Isso ocorreu na edição de 2017 do Enem, na comparação entre a menor e maior nota de candidatos com 44 pontos nessa disciplina.
Essa diferença ocorre de acordo com qual questão, e seu nível de dificuldade, foi anotada erroneamente.
Na média de todos as edições, errar uma questão de matemática pode valer 33 pontos. Suficiente para ficar de fora em uma disputa de curso concorrido.
O Enem é a principal porta de entrada para o ensino superior público. É critério para bolsas do ProUni (Programa Universidade para Todos) e contratos Fies (Financiamento Estudantil) em instituições privadas.
Os elaboradores das provas procuram ter itens com alto nível de discriminação para diferenciar participantes com muito bom desempenho nas vagas disputadas.
Na última edição, de 2019, foi na prova de ciências humanas que se registrou o maior abismo de notas em provas com só um erro: 58 pontos.
Professores de cursinhos sugerem que os participantes encarem o Enem com estratégia. "É importante fazer as questões mais fáceis no começo da prova, quando está descansado", diz o educador Mateus Prado. Isso ajuda a não errar itens fáceis e perder pontos.

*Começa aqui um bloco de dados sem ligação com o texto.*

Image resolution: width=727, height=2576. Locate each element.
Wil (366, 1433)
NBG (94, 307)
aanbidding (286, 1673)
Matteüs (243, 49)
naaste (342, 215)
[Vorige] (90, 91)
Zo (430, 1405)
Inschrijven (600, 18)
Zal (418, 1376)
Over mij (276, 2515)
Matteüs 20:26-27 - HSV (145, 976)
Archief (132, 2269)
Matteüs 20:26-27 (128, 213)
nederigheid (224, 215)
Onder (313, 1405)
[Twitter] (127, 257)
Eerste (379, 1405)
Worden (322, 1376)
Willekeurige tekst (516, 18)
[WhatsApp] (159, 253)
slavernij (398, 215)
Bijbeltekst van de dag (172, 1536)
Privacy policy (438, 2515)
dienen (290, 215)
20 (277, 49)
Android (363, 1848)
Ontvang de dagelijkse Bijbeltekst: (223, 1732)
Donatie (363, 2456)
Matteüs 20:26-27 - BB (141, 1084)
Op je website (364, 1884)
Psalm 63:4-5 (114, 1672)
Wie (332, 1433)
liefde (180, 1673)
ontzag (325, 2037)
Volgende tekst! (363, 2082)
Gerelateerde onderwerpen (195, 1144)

O Enem tem quatro versões de prova, identificadas por cores, em que as questões aparecem em ordem diferente.
Análise de Prado e sua equipe mostrou que a mesma questão tem percentuais de acertos menores quando aparecem mais para o fim da prova. "Entre os muito concorridos, não da pra fazer todas as questões. Então não pode deixar de fazer uma fácil."
Previsto inicialmente para novembro passado, o Enem 2020 começa neste domingo com as provas de linguagens, ciências humanas e redação.
No próximo domingo, 24, é a vez das provas de ciências da natureza e matemática do exame.
O Enem recebeu 5,7 milhões de inscritos. Por causa da pandemia, que provocou pressão para um novo adiamento, o próprio governo já espera uma abstenção mais alta que em anos anteriores --no Amazonas o exame sá será aplicado em fevereiro.
Nos dias 31 de janeiro e 7 de fevereiro ainda haverá a aplicação da primeira edição por computador, em um projeto piloto que envolve cerca de 100 mil inscritos.